Racial profiling study on Metro shows minorities are 22 times more
likely to be singled out than whites.

By Fred Weir | Correspondent of The Christian Science Monitor

MOSCOW

Levon, who declines to give his last name, says his visit to Moscow has
been a nonstop nightmare of police harassment and extortion, especially
whenever he enters Moscow’s underground transit system, the Metro.

"The police always check me, and often they detain me claiming my
papers are false," says the swarthy, middle-aged Armenian sports
trainer. He’s spent the past three months in Moscow caring for an
ailing family member. "The police only let me go when I pay a bribe,
usually about 500 rubles ($18). It happens at least twice a week. Every
time I go outside, I feel like I’m heading for some unpleasantness."

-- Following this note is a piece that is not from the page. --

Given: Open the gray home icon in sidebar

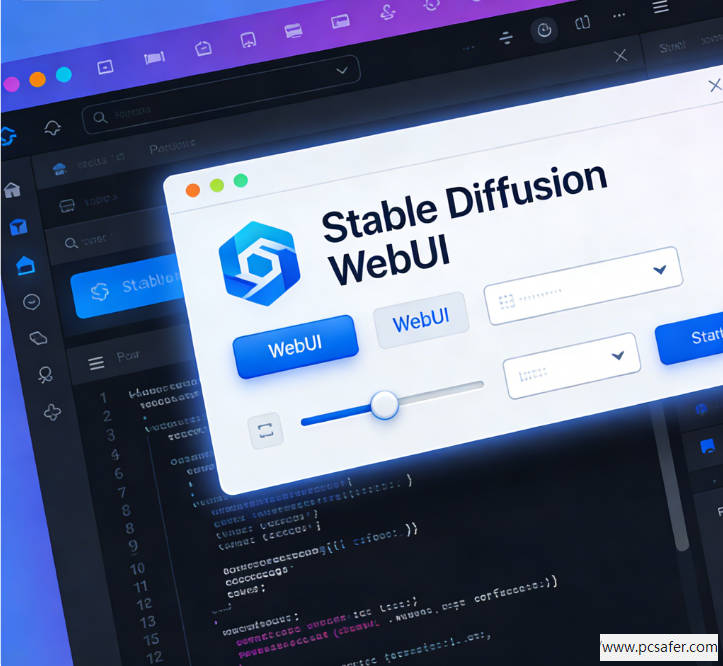Looking at the screenshot, I should click(13, 190).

Stories like Levon’s abound in Moscow, where anecdotal evidence – and
a new study – show police routinely single out dark-skinned migrants
from former Soviet republics as well as citizens from Russia’s own
southern regions for document checks that often lead to detention,
harassment, and paying of bribes.

Still experts say they are shocked by the results of a new study
showing the scope of racial profiling by police in the Moscow Metro. It
found that non-Slavs – are almost 22 times more likely to be stopped
than those who look like fair-skinned ethnic Russians.

By comparison, a similar survey in the US found that blacks traveling
on a New Jersey highway were almost five times more frequently targeted
by state police than whites.

"In effect, any non-Slav can expect to be treated like an illegal
alien by Moscow police," says Galina Kozhevnikova, deputy director
of the Sova Center, a nonprofit group that works on civil rights
issues. "The growing xenophobia in society is bad enough, but it’s
clearly much worse in the police. Something urgently needs to be done."

Experts say the study results are particularly disturbing
at a time when hate crimes by skinhead and neo-Nazi groups are
rising. Ms. Kozhevnikova, whose organization tracks ultra-nationalist
activities, says that 18 people have been killed and 147 injured in
racist attacks in Russian cities so far this year.

The United Nations special rapporteur on racism, Doudou Diene, told
a Moscow press conference last week that Russia is suffering from a
post-Communist "ideological vacuum" which aids the proliferation of
xenophobic and racist ideas. During his visit to Russia, he met with
resident Africans, Roma, and other minorities who told him they are
regular targets of violence.

The study, in which monitors observed more than 1,500 police document
checks at 15 Metro stations over a five-month period in 2005, concluded
that Moscow police are engaged in "massive ethnic profiling." The
practice is unlawful discrimination, a violation of the equal rights of
citizens under the Russian Constitution and the country’s international
commitments. For example, the United Nations Race Convention prohibits
racial discrimination with respect to "freedom of movement," and
guarantees the "right to equal treatment" by judicial officials.

Anita Soboleva, executive director of Jurix, the lawyers’ group
that conducted the survey with funds from George Soros’ Open Society
Institute, says "Police ethnic profiling reflects social attitudes
against people who look ‘different.’ This racist approach appears to
be deeply ingrained in police procedures."

While many of the estimated 3 million "migrant" workers in Moscow come
from former Soviet republics in the Caucasus and Asia – and even as
far afield as China and Vietnam – many others are members of Russia’s
own 20 million-strong Muslim community. The study suggests that Moscow
police treat all non-Slavs alike, whether Russian citizens or not. "The
danger here is that non-Slavs are made to feel themselves second-class
citizens in the capital of their own country," says Olga Schedrina,
a researcher at the government’s Institute of Sociology in Moscow.

At one downtown Moscow Metro stop covered in the study, non-Slavs were
85 times more likely to be stopped than fair-skinned people. "We’re
very concerned that police conduct toward non-Slavs… will reinforce
social prejudices. People think, ‘if the police do it, that must be
right,’ " Ms. Soboleva says.

Police and state officials have been given copies of the study,
released this month, but have yet to comment on it. The authors say
that identification-checking sweeps through Metro stations not only
raise social tensions, they appear to be a misuse of resources in
the battle against crime and terrorism: Only 3 percent of the 1,500
checks witnessed by survey monitors found any kind of infraction,
in most cases very minor ones.

"We hope to dialogue with the police about this, because it
seems certain that their energies could be better spent," says
Soboleva. "Defenders of police practices usually say this approach
is because of the high rate of ethnic crime, but no statistics back
this up. Nor is there any evidence that these document checks of
the population have ever slowed down any terrorist actions. It’s not
clear they have any good purpose at all."

Russian police have the right to check anyone’s ID, and hold him
or her for up to three hours while documents are verified. Even the
slightest problem, such as lack of Moscow residential registration,
can lead to detention of up to 48 hours.